In relation to the Department of Defense (DOD), understanding and exploring these four prongs could also prove or disprove adherence to ethical principles recently recommended by the DOD. These recommendations insist that the DoD’s use of AI follow five main principles:

  1. Responsible: DOD personnel will exercise appropriate levels of judgment and care while remaining responsible for the development, deployment, and use of AI capabilities.
  2. Equitable: The DOD will take deliberate steps to minimize unintended bias in AI capabilities.
  3. Traceable: The DOD’s AI capabilities will be developed and deployed such that relevant personnel possess an appropriate understanding of the technology, development processes, and operational methods applicable to AI capabilities, including with transparent and auditable methodologies, data sources, and design procedure and documentation.
  4. Reliable: The DOD’s AI capabilities will have explicit, well-defined uses and the safety, security, and effectiveness of such capabilities will be subject to testing and assurance within those defined uses across their entire life cycles.
  5. Governable: The DOD will design and engineer AI capabilities to fulfill their intended functions while possessing the ability to detect and avoid unintended consequences, and the ability to disengage or deactivate deployed systems that demonstrate unintended behavior.1

As you work through the self-driving car scenario above and begin to answer questions about whether the car acted reasonably in each instance of failure, you will find that many of the answers will prove adherence to, or divergence from, these ethical principles.

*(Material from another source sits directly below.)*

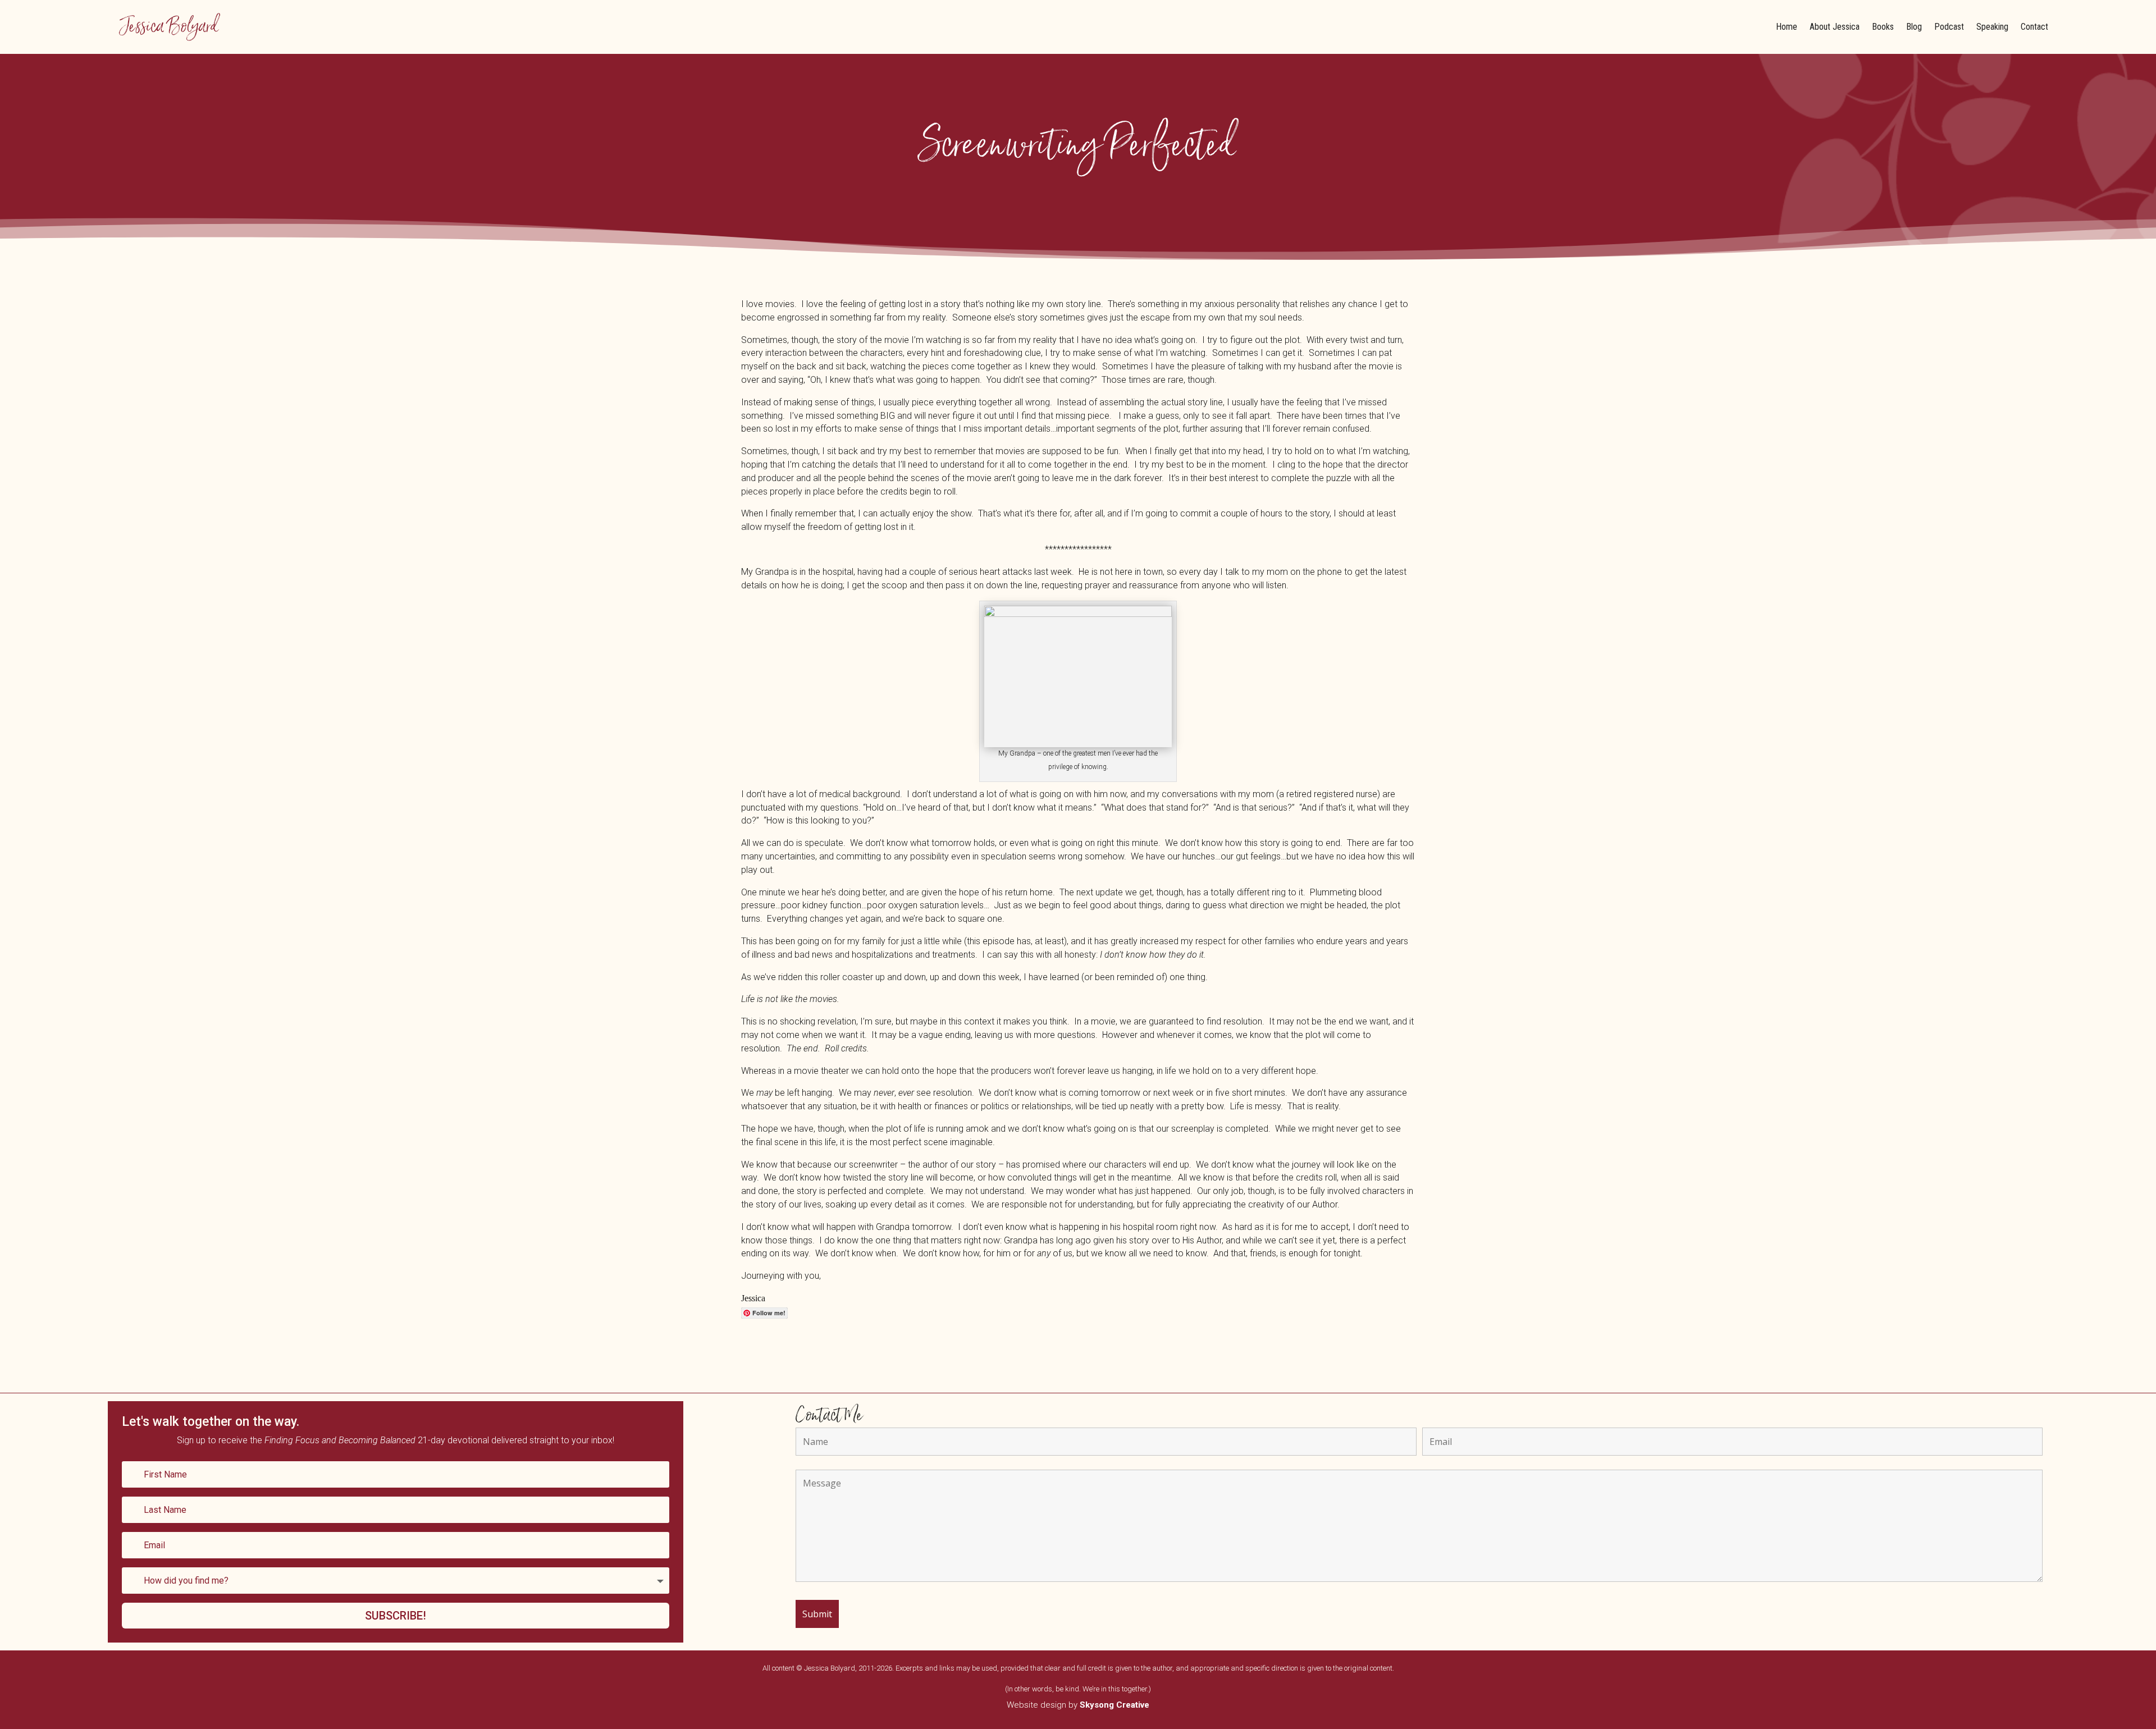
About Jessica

For instance, in the scenario, the self-driving car demonstrated that it was not reliable when it did not stop at the stop sign or traffic light. But what about the principle of governable? Traceable? We don’t have all the information from the scenario to determine those principles, but the four-prong analyses is an appropriate place to start investigating.

Conclusion

The sooner we know how to determine the reasonableness of an AI’s actions, the sooner we can develop AI in accordance with that understanding. The proposed four-prong analysis is a simplistic legal framework to assist AI engineers in understanding the requirements necessary for an AI to function legally and seamlessly in a human setting. Ensuring AIs behave reasonably in everyday situations promotes trust in AI operations, and trust in AI is an area in need of attention and cultivation. AIs do not need to act perfect, and humans do not need to like or love AI to trust it; they only need to know that AIs will act reasonably. The more consistently an AI behaves reasonably—i.e., more human—the more its incorporation into every day human life will become readily accepted.

Captain Christina Heath, USAF

Captain Christina Heath (Juris Doctor, Florida Coastal School of Law) is the Chief of Military Justice at the 78th Air Base Wing, Robins Air Force Base, Georgia. She manages a nine-person justice team and oversees the administration of all punitive and administrative disciplinary actions involving military members assigned to the installation.
This paper was written as part of the SOS Air University Advanced Research (AUAR) elective, Artificial Intelligence section.